Active clinical trials for "Leukemia"

This phase I/II trial investigates the side effects and best dose of venetoclax when given together with azacitidine and to see how well it works in treating patients with high-risk myelodysplastic syndrome or chronic myelomonocytic leukemia that has come back (relapsed) or has not responded to treatment (refractory). Venetoclax may stop the growth of cancer cells by blocking some of the enzymes needed for cell growth. Chemotherapy drugs, such as azacitidine, work in different ways to stop the growth of cancer cells, either by killing the cells, by stopping them from dividing, or by stopping them from spreading. Giving venetoclax and azacitidine together may help to control myelodysplastic syndrome or chronic myelomonocytic leukemia.

For the FILO group, the standard of care for induction chemotherapy of elderly fit patients with AML is represented by the combination of Cytarabine, Idarubicin and Lomustine. The superiority of this combination was confirmed in a larger prospective study the LAMSA-2007. This induction treatment, followed by six courses of consolidation (Idarubicin and Cytarabine) followed then by a period of 6-month maintenance therapy, allows up to 80 % of remission, and a RFS of 46 % at 2 years.
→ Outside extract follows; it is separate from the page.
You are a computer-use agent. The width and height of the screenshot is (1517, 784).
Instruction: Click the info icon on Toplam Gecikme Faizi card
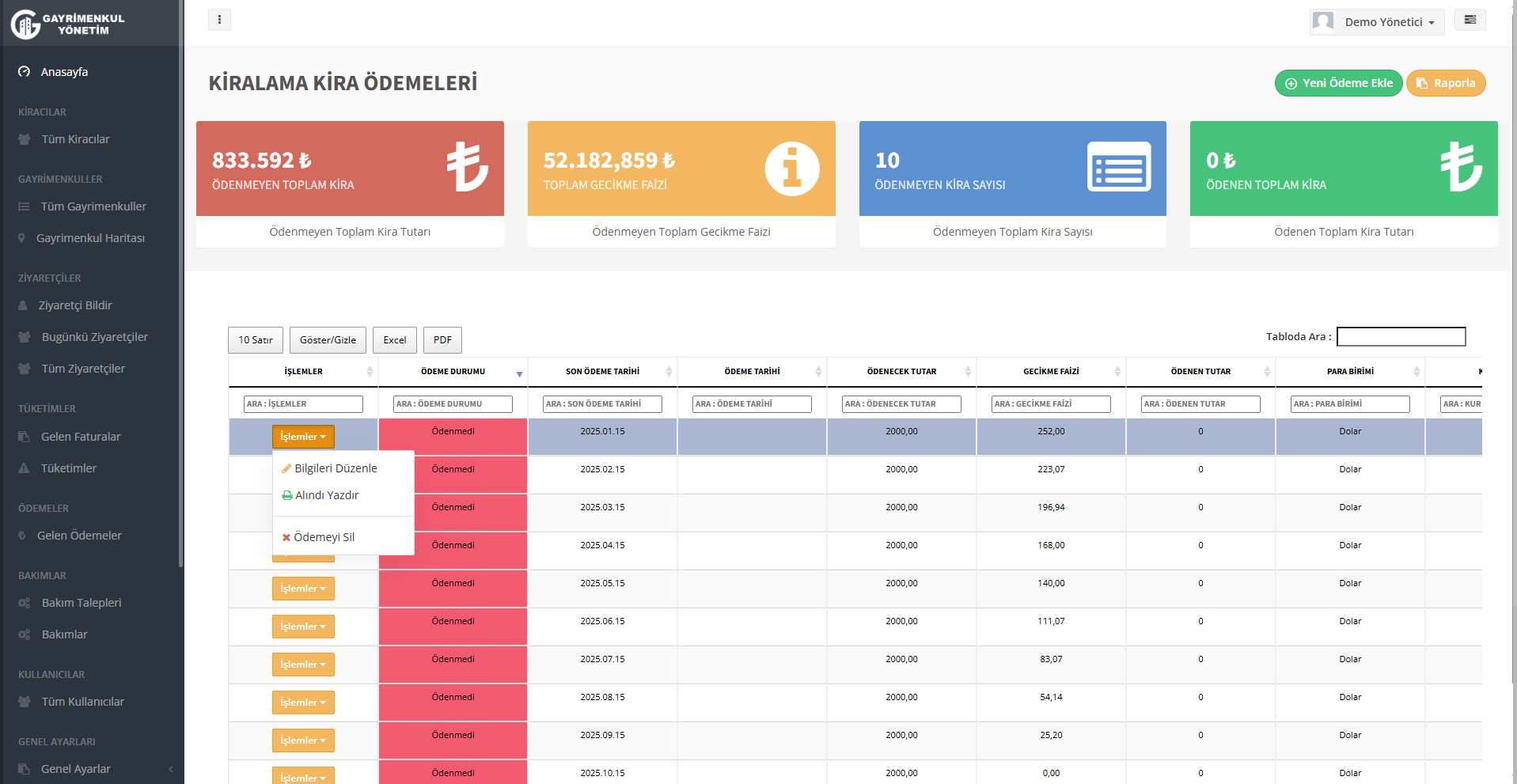(791, 169)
The aim of the study is to assess the efficacy on outcome of Venetoclax combined with Cytarabine versus Idarubicin combined with Cytarabine administered as post-remission therapy to elderly patients with acute myeloid leukemia in first complete remission (CR) following induction chemotherapy.

This research is being done to assess the therapeutic activity of a promising combination (azacitidine and venetoclax) versus conventional cytotoxic chemotherapy in induction-eligible patients with acute myeloid leukemia. This study involves the following: Venetoclax and azacitidine (investigational combination) Cytarabine and idarubicin or daunorubicin (per standard of care) or Liposomal daunorubicin and cytarabine (per standard of care)
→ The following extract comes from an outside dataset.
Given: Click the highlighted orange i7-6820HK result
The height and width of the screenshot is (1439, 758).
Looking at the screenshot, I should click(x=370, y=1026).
The combination of bosutinib plus atezolizumab in first line treatment in newly diagnosis chronic-phase CML patients could potentially increase molecular responses and therefore treatment discontinuation probabilities in these patients. We propose an Open-Label Phase Ib/II Study of Bosutinib in Combination with Atezolizumab for the Treatment of New Diagnosis Chronic Phase-Chronic Myeloid Leukemia Patients.

This study aimed to investigate the impact of Physical therapy in adult patients receiving intensive induction chemotherapy for the treatment of acute leukemia during prolonged hospitalization. The study cohort included 150 patients. Primary objective is to compare the effect of a standardized rehabilitation program on physical deconditioning. This study has several secondary objectives of comparing and analyzing the status of sarcopenia, muscle strength, physical performance and the psychic dimension of this intervention. The 6 minutes walking test, Handgrip strength, impedance measurement, computed tomography, Short Physical Performance were used as measures of physical function. Hospital Anxiety and Depression Scale and European Organization for the Research and Treatment of Cancer-Quality of Life-Questionnaire-30 (EORTC-QLQ-30) were used as measures of depression and anxiety and quality of life of cancer patients. To investigate the impact of physical therapy, patients were assigned to the physical therapy group (experimental group) or the control group.These results will thus make it possible to promote access to physiotherapy and rehabilitation care, from diagnosis and during hospitalization, and to standardize practices.

This is a prospective, multi-center, Phase II study of hematopoietic cell transplantation (HCT) using human leukocyte antigen (HLA)-mismatched unrelated donors (MMUD) for peripheral blood stem cell transplant in adults and bone marrow stem cell transplant in children. Post-transplant cyclophosphamide (PTCy), tacrolimus and mycophenolate mofetil (MMF) will be used for for graft versus host disease (GVHD) prophylaxis. This trial will study how well this treatment works in patients with hematologic malignancies.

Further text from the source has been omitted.